自分の年齢を逆算し、オレコのほかにもう1匹、子犬から世話をすることができるのは今しかないな、というタイミングだった。

こんちゃんとの約束もあった、ころすけの属性の何もかもが『もしもし、ちみ、こんちゃんじゃろ?』といいたくなるようなサムシングだった。

書き連ねることはしないが、こりゃもう間違いない!と思って、引き取ることに決めたのだ。




正直、このままオレコと3人家族に戻って、そのままいくのもいいと思っていた。

仕事とオレコのお世話だけの生活は、なんというか、とても楽ちんで、忙しなさに明け暮れたこれまでとは比べようもなく余裕があり、自分のための時間を組み込むことも可能そうだった。

そんな暮らしにのびのびと身を委ね、なかなかいいじゃないか、と、なじんでいたのに、なぜだか忘れ物をした気がして、気になって仕方がない。

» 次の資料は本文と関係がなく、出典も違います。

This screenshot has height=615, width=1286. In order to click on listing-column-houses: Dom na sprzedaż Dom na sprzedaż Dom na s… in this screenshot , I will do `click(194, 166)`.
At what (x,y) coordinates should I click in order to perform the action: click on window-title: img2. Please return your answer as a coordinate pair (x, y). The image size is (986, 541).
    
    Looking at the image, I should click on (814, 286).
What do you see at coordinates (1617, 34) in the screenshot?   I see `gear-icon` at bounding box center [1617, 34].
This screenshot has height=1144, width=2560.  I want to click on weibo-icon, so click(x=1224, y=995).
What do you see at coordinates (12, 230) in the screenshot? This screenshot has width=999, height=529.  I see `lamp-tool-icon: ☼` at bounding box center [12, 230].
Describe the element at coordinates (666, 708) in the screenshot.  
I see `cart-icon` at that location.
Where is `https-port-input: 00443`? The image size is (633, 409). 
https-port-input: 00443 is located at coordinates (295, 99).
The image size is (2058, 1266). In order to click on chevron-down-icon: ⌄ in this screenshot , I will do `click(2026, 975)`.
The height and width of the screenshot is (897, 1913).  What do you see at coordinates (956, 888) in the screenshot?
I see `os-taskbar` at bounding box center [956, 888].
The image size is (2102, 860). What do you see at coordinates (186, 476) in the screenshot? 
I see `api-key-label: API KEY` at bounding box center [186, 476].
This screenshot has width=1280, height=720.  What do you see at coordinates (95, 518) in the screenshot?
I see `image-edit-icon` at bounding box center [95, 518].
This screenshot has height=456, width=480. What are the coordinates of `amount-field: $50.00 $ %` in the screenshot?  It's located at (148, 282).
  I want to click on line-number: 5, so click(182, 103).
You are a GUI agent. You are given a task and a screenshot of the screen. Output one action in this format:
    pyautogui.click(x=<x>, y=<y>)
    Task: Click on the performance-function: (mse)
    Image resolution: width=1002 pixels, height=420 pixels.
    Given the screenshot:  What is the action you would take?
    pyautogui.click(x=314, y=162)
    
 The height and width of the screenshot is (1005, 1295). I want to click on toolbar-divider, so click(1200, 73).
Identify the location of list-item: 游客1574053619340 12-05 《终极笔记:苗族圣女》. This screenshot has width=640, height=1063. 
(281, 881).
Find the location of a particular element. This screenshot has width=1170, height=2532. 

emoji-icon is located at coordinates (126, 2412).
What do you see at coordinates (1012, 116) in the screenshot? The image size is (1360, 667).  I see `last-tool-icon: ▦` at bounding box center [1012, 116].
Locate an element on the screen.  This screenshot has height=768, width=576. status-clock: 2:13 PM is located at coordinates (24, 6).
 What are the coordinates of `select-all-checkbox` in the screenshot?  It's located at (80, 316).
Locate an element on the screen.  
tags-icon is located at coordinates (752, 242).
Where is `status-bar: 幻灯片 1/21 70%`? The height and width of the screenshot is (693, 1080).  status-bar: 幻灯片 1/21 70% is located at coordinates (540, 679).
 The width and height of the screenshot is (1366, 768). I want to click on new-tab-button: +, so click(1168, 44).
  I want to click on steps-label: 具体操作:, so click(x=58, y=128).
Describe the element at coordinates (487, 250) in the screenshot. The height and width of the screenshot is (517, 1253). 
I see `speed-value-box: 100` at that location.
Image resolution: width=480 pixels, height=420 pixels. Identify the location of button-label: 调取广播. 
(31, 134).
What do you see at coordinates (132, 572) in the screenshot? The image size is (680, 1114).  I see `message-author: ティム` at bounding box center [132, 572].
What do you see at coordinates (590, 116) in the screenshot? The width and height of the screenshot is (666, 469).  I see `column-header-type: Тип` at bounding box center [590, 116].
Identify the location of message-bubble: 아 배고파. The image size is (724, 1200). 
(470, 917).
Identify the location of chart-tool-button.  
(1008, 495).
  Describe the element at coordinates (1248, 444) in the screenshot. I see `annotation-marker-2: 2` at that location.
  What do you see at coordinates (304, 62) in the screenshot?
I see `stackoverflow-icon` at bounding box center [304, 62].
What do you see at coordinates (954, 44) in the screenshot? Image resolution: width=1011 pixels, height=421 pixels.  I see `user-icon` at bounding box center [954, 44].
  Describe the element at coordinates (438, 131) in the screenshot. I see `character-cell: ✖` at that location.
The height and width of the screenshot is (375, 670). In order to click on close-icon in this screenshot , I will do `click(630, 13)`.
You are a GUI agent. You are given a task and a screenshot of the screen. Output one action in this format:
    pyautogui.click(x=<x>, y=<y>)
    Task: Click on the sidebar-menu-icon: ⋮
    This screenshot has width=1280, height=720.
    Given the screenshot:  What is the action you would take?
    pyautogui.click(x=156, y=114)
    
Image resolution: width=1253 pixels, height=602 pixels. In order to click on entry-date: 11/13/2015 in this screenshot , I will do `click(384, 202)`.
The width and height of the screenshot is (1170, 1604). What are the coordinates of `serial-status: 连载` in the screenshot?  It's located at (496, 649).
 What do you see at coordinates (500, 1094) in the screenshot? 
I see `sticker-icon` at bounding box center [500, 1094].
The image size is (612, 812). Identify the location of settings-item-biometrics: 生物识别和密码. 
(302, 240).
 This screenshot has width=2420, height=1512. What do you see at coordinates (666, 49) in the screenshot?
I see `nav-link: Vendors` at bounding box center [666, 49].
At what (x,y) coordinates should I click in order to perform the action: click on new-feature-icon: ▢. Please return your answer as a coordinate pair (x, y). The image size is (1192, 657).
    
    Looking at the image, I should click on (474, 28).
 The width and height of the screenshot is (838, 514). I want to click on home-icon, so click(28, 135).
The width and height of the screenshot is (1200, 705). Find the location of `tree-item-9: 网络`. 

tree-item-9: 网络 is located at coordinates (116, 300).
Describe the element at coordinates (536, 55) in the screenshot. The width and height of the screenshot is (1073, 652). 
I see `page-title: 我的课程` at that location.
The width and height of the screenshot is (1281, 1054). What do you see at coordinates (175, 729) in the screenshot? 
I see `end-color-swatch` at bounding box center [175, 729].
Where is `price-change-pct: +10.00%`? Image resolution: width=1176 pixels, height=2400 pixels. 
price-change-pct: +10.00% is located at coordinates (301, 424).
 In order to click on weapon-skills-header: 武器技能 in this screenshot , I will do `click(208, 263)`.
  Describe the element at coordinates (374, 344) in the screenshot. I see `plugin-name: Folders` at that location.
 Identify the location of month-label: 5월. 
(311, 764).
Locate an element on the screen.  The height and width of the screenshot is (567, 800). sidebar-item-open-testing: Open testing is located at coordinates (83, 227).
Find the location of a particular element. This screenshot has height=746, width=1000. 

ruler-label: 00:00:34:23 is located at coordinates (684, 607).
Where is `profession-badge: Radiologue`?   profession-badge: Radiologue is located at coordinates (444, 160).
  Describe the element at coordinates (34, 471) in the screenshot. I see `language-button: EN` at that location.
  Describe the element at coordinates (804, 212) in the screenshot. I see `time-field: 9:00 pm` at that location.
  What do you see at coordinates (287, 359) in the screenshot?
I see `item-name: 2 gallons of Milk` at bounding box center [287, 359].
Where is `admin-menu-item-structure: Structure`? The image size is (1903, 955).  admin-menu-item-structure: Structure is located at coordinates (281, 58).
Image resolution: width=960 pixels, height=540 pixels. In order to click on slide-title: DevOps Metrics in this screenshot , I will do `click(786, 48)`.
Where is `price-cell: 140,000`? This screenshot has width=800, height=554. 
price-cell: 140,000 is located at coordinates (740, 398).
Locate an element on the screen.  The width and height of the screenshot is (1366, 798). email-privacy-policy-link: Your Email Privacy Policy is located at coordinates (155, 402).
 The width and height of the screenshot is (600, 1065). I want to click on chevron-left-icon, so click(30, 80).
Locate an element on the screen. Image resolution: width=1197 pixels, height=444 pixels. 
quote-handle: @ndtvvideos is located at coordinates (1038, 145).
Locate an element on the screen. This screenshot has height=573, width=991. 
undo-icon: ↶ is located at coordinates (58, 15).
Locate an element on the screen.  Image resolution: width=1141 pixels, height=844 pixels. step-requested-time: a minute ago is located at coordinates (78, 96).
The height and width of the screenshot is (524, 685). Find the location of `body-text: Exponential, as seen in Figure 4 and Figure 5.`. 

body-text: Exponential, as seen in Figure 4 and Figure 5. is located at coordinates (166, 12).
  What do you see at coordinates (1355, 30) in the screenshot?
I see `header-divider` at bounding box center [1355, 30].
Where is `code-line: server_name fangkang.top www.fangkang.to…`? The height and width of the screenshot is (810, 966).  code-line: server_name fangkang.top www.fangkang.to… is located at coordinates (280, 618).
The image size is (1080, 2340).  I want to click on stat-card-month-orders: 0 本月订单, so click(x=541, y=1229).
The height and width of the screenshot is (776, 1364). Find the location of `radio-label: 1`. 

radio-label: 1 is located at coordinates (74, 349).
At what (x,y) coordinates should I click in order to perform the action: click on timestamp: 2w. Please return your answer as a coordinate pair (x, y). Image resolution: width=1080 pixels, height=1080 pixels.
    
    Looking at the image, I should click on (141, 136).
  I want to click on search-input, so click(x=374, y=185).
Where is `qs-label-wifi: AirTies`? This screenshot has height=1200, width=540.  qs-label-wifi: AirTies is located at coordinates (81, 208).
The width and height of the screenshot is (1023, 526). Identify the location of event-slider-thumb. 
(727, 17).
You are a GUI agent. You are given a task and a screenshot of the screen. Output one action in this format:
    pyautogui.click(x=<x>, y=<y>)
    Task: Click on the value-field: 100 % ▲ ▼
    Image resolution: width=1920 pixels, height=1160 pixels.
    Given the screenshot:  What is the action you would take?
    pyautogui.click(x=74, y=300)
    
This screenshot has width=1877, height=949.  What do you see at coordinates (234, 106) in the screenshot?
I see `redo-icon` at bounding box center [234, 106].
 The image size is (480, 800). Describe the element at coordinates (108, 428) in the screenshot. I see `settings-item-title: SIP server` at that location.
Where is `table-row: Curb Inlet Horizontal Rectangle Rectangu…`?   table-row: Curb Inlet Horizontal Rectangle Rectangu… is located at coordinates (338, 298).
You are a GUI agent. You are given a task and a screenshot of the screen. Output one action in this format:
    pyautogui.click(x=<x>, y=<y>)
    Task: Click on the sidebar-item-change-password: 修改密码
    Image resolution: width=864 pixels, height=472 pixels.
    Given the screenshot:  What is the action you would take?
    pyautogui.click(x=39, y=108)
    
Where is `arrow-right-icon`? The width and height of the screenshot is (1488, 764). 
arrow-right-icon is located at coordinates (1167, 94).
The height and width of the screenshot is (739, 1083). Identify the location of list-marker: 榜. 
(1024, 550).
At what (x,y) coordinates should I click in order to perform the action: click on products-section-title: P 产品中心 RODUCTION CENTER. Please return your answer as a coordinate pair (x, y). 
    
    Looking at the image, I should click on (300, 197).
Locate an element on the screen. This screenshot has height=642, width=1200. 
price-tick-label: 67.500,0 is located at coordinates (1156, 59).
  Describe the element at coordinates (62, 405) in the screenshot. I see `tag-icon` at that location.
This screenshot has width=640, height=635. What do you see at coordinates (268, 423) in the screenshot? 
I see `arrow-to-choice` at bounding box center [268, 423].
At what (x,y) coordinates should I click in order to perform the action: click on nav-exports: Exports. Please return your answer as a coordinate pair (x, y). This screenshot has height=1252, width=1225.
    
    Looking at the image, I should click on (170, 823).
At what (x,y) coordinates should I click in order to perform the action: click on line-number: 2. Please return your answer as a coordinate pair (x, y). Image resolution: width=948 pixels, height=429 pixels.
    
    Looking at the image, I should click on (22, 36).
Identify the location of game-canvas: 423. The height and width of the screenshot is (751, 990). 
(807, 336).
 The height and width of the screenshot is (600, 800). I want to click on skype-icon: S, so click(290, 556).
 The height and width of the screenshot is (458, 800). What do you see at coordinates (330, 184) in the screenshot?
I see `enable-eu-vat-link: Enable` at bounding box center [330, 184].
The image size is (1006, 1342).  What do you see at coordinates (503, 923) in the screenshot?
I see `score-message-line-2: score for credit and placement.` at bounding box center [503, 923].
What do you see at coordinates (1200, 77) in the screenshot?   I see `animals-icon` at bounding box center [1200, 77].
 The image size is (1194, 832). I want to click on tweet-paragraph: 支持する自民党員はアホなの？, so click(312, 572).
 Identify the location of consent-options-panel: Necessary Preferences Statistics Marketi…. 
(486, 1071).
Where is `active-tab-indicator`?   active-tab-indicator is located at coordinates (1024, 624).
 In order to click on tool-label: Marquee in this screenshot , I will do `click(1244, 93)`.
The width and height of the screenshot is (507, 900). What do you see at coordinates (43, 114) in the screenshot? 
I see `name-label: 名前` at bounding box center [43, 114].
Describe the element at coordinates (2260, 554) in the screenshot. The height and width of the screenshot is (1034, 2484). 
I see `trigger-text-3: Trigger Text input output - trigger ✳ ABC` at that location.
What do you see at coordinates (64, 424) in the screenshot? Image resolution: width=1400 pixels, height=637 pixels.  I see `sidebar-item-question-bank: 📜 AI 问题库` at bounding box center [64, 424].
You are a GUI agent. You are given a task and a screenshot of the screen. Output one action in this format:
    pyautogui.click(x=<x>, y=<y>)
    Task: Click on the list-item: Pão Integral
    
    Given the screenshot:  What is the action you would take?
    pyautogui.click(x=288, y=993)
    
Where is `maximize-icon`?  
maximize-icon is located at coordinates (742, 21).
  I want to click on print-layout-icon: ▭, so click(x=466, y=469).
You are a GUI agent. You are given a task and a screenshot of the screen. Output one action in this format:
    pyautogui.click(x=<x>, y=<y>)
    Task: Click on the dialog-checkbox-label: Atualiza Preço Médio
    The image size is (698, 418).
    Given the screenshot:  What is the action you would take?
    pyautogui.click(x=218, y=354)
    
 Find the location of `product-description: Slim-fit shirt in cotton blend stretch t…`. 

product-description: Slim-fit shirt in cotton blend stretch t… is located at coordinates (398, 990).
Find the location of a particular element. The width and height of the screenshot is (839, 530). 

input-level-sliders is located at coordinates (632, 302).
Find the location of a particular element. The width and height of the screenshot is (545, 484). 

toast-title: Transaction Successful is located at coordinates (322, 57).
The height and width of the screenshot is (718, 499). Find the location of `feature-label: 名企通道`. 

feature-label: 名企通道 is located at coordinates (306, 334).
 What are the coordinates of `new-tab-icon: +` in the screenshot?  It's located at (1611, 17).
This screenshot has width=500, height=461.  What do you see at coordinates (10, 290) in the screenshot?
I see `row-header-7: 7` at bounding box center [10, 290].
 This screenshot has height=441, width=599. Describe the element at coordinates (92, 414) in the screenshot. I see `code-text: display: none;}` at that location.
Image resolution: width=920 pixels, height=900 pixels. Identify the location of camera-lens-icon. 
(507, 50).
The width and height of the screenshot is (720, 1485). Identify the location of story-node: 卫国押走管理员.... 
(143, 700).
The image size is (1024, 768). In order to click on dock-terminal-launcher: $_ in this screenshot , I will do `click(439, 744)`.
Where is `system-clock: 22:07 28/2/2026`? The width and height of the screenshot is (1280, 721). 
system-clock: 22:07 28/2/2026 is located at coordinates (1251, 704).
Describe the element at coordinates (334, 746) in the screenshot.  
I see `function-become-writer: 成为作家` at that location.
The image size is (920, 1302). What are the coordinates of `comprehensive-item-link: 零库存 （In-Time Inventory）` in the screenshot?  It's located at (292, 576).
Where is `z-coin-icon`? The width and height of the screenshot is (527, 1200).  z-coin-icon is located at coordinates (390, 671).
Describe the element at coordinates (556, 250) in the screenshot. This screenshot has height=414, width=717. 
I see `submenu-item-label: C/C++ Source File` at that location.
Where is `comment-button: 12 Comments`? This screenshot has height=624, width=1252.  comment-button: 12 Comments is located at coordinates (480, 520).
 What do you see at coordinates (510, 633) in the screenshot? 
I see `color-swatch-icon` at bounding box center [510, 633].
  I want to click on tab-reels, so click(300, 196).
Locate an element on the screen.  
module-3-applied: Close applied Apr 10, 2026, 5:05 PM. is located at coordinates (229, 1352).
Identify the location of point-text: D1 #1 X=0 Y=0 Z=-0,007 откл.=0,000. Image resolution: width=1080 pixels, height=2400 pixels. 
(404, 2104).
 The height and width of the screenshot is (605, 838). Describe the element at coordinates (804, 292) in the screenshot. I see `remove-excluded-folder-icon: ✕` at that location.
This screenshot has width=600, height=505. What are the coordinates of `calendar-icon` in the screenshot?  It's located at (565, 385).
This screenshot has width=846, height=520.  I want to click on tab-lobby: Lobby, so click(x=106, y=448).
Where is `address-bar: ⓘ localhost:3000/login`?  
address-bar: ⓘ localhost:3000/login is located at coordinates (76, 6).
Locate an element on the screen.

頼りなく、ぬかるんだままの緩い気持ちが、ふつふつと温もりを帯びて徐々に固まっていき、いつのまにか、自然と、ゆるぎない決意になっていた。

ようし、もういい、迎えようじゃないか、こんちゃんの生まれ変わりを。





保護犬や行き場のない子をもらい受けるのはまた、このあとにチャンスが来るだろう。

そのとき年齢的に譲渡がダメなら、一時預かりボランティアでもいいし、リタイアした使役犬の終の住処になるのもいい。

今回はもう、あのヒト(こんすけ)と約束してしまっているから、仕方がない。

約束したのに、こっちの不手際で違う家に行ってしまったら、こんちゃんかわいそうじゃないか。

そんな一方的とんちんかんな思いから、子犬を迎えることになり、その日は来た。




ころすけはいたずらで、元気いっぱい、ちょっとどんくさく、甘えん坊で、意外にも聞き分けがいいという健気な面も持ち合わせている。

それはひとえに、(生みの)母親の気質によるものだ。

いずれまた書くけれど、ころすけの生物学上の父と母は、気立てよし、器量よし、よしよしづくしのラブリーカップルだった。

しかしなぜか器量の面では、生まれたときからほのかに、GoodLookingの両親というよりは、血のつながりなどないはずのあのひと(つまりこん)に、うっすら、ほんのり、似ていた。

定期的に届く犬の里での暮らしぶり、成長ぶりを見ていると、子犬はどことなく、しかしそれはもう、きっぱりと、こんちゃん化しているように見えた。

とはいうものの、今はまだどんな成犬に成り果てるのか想像もつかないが、見た目はともかく、ちょっと先の未来は、穏やかで、笑いの絶えない日々になるといい。